> [WORK ORDER] When you reach the line containing "Click the help" in the entries below, please begin setting down lines exactly, stop only after the last one, and add nothing else.

> [MATERIAL SUPPLIED]

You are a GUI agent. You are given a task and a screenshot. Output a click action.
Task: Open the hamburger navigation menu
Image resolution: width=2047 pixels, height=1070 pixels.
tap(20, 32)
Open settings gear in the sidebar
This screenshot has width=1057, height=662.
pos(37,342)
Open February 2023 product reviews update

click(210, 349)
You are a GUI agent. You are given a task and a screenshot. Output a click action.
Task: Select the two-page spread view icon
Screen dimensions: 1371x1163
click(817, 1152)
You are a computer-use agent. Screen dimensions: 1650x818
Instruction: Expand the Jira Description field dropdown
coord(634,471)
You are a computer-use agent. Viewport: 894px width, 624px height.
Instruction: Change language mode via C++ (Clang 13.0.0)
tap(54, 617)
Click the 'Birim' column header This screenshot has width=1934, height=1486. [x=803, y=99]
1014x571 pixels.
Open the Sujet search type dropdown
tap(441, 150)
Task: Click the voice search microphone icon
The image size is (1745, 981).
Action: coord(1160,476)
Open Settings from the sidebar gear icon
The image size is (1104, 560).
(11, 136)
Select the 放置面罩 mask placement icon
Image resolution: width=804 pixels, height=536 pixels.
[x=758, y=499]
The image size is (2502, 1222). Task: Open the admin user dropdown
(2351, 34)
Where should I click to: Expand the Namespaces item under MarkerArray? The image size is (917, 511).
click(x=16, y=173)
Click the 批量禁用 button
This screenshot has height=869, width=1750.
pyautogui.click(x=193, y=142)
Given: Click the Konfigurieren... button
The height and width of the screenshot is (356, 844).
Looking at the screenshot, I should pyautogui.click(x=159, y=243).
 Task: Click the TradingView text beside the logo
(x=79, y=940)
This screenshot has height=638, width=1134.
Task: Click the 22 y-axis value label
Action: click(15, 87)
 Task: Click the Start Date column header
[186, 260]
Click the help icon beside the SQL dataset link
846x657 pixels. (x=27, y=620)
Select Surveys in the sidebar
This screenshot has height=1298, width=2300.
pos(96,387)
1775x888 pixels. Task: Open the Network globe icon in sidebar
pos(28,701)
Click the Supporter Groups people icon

> [EXPECTED ANSWER]
Click the help icon beside the SQL dataset link
846x657 pixels. (x=27, y=620)
Select Surveys in the sidebar
This screenshot has height=1298, width=2300.
pos(96,387)
1775x888 pixels. Task: Open the Network globe icon in sidebar
pos(28,701)
Click the Supporter Groups people icon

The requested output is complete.